Jupiter was given many different names by different cultures. The Babylonians called Jupiter Marduk. Marduk was the patron god of the city of Babylon. The Greeks called the planet Zeus and the Egyptians Her-wepes-tawy.

Jupiter is the king of the gods in ancient Roman religion and mythology. He was the god of the sky and thunder. Over time as the Roman influence spread to many cultures Jupiter was adopted as the official name for the planet.

Auroras and storms on  the surface of Jupiter

Jupiter is best known for the colorful cloud formations on the surface of the planet. This picture includes far-ultraviolet images of Jupiter's auroras that have formed on its north and south poles by the Hubble Space Telescope.  NASA/ESA Hubble Space Telescope

Galileo's observations and discoveries

Galileo's observations and the heliocentric theory
Galileo's discoveries led to the birth of modern astronomy when he observed that the "stars" around Jupiter were really moons that orbited the planet. His discoveries led to the acceptance of the heliocentric theory put forth by Copernicus in the 1500s. The heliocentric theory states that the Sun is at the center of the universe instead of the Earth.

Geocentric theory
The geocentric theory prevailed before this time. The geocentric theory stated that the Sun Moon, stars and planets all orbited the Earth. Many ancient civilizations also thought the Earth was the center of the universe and all objects in the sky orbited around the Earth.

Galileo's 1609-1610 discoveries

Galilean moons
Galileo Galilei in 1609-1610 looking through his telescope at Jupiter discovered its four largest moons. He named the moons Io, Europe, Ganymede and Callisto. Today, they are called the Galilean moons in his honor. Galileo's telescope was not powerful enough to observe the other 75 known moons that orbit Jupiter.

Ganymede is the largest moon in the Solar System. It has its own magnetic field. The moon also has auroras that are ribbons of light caused by the glowing gases around its north and south poles. Ganymede is composed of equal part silicate rock and water ice.

Ganymede has an iron-rich liquid core and an internal ocean. NASA scientists believe the ocean beneath the icy crust could contain more water than all oceans on Earth combined.

Callisto was discovered by Galileo in 1610. It is the third largest moon in the Solar System. Saturn's Titan moon and Ganymede are larger. Callisto orbits Jupiter once every 17 days and is only 1% smaller than Mars. The moon has more craters on its surface than any other object in the Solar System.

Io is smaller than Ganymede and Callisto but is denser than Jupiter's other moons. Hundreds of volcanoes are still active on Io. Some of the volcanoes are erupting fountains of lava high above the moon's surface. Ganymede and Callisto cause tidal forces on the planet. The tidal forces cause the planet to bulge up and down as much as 100 meters.
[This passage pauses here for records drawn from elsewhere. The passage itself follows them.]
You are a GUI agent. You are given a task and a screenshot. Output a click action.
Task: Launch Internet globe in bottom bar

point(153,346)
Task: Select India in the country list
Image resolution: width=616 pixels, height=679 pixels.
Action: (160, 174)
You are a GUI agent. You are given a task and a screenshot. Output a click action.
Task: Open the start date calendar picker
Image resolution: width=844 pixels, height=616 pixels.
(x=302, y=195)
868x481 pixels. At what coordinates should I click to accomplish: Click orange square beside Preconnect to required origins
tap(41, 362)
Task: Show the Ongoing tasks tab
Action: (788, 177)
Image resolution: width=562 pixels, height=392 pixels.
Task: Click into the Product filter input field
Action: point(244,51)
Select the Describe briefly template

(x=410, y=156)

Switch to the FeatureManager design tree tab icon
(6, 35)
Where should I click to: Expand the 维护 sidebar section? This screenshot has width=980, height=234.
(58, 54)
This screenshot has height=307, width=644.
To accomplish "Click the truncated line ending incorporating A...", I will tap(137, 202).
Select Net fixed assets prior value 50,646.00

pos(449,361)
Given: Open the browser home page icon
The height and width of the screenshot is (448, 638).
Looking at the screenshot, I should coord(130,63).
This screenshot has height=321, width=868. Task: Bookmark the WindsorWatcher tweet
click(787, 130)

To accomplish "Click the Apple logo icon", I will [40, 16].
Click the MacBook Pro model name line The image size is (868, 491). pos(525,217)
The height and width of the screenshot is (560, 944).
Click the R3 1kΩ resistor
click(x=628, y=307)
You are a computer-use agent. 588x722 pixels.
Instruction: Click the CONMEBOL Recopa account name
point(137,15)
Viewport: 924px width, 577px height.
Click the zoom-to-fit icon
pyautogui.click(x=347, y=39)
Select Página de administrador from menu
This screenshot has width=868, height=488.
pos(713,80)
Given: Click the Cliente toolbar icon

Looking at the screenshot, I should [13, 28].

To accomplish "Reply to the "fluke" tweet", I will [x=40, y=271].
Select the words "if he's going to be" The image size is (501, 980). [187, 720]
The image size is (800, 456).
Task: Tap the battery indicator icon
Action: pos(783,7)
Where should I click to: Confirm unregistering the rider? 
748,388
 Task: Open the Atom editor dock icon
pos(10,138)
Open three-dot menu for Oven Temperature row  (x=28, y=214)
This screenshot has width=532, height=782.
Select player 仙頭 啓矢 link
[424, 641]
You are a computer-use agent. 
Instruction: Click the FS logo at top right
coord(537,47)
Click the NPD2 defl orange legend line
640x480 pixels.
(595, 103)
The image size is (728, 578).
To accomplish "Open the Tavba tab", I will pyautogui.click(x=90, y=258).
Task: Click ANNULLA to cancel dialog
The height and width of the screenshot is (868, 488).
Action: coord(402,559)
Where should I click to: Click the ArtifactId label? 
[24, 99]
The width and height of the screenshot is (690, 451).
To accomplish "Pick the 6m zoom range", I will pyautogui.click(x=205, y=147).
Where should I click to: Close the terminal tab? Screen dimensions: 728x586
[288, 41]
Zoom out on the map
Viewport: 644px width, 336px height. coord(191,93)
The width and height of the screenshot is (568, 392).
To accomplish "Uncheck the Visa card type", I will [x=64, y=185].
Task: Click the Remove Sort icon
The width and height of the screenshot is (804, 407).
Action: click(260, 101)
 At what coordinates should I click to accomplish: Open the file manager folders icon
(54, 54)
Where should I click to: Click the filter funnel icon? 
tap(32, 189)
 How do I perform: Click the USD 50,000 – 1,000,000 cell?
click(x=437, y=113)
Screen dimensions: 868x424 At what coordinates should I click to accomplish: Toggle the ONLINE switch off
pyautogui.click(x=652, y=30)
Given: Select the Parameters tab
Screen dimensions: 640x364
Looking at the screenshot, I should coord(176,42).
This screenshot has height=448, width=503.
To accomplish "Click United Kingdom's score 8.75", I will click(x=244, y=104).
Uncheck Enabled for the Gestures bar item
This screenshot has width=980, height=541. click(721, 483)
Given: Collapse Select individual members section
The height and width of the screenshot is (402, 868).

Europa is the sixth largest moon in our Solar System. It is slightly smaller than our Moon. and its surface is covered with icy water. Beneath the icy water crust is probably a salty ocean. Europa is a dense moon. It has a similar composition to the terrestrial planets in our Solar System.

Europa is the smoothest known object in the Solar System. There are no mountains and few craters on Europe. Its most striking surface feature is a series of dark streaks crisscrossing the entire surface of the moon. Scientists aren't sure what caused the dark streaks to form on the surface of the moon.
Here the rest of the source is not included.